*** Record excerpts ***
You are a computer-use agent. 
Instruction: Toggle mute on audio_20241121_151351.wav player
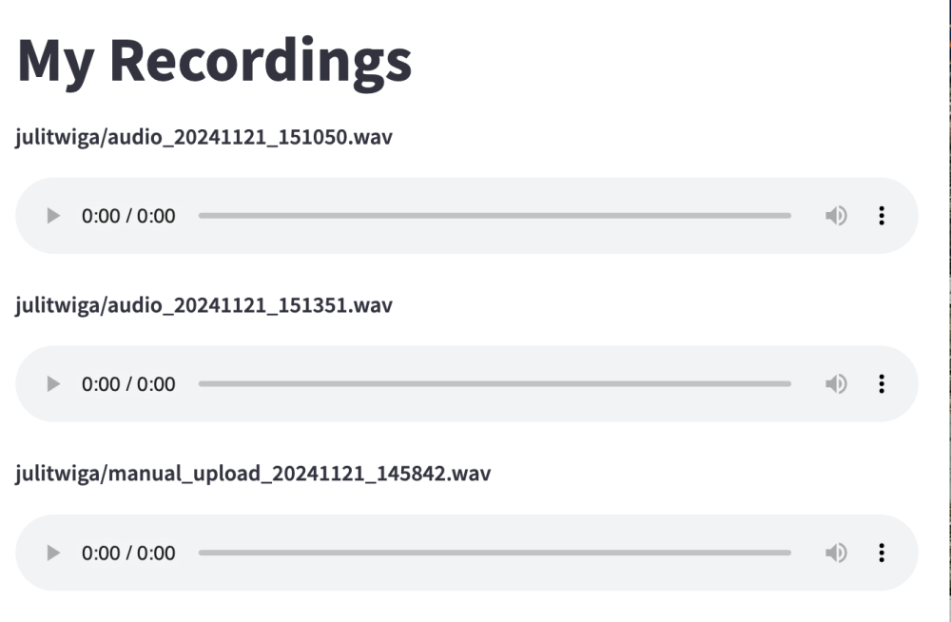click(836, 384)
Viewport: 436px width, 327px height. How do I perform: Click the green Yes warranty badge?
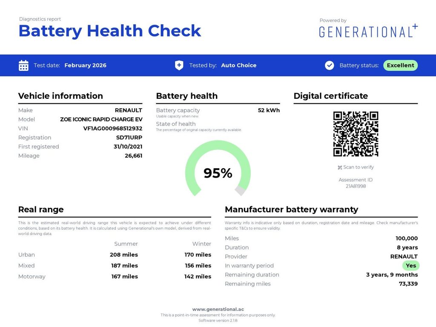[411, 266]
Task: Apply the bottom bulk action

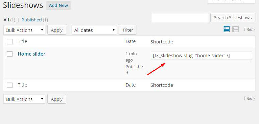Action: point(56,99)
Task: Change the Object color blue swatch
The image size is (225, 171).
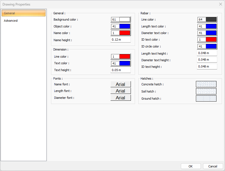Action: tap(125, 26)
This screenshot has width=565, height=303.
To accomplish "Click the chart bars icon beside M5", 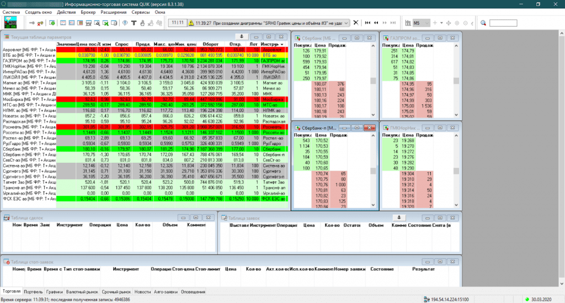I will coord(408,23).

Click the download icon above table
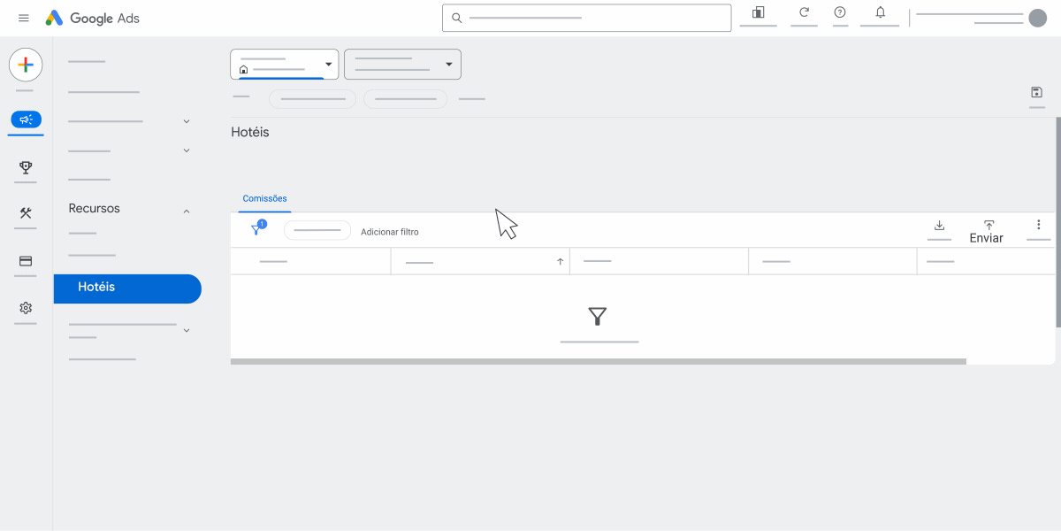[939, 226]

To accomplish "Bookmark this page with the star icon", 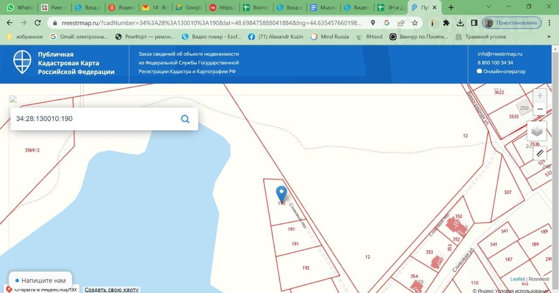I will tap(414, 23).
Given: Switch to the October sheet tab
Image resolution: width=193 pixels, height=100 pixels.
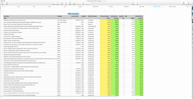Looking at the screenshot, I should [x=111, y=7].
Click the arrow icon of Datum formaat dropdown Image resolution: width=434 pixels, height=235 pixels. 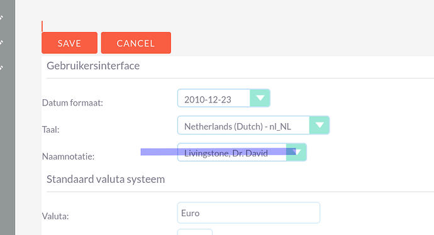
*** End of Record excerpts ***
**Task instructions:** Repeat verbatim the range of lines that opens at the line containing "Given: Switch to the October sheet tab" and closes at the last line of the entries, excluding all pictures.

**Expected answer:**
Given: Switch to the October sheet tab
Image resolution: width=193 pixels, height=100 pixels.
Looking at the screenshot, I should [x=111, y=7].
Click the arrow icon of Datum formaat dropdown Image resolution: width=434 pixels, height=235 pixels. 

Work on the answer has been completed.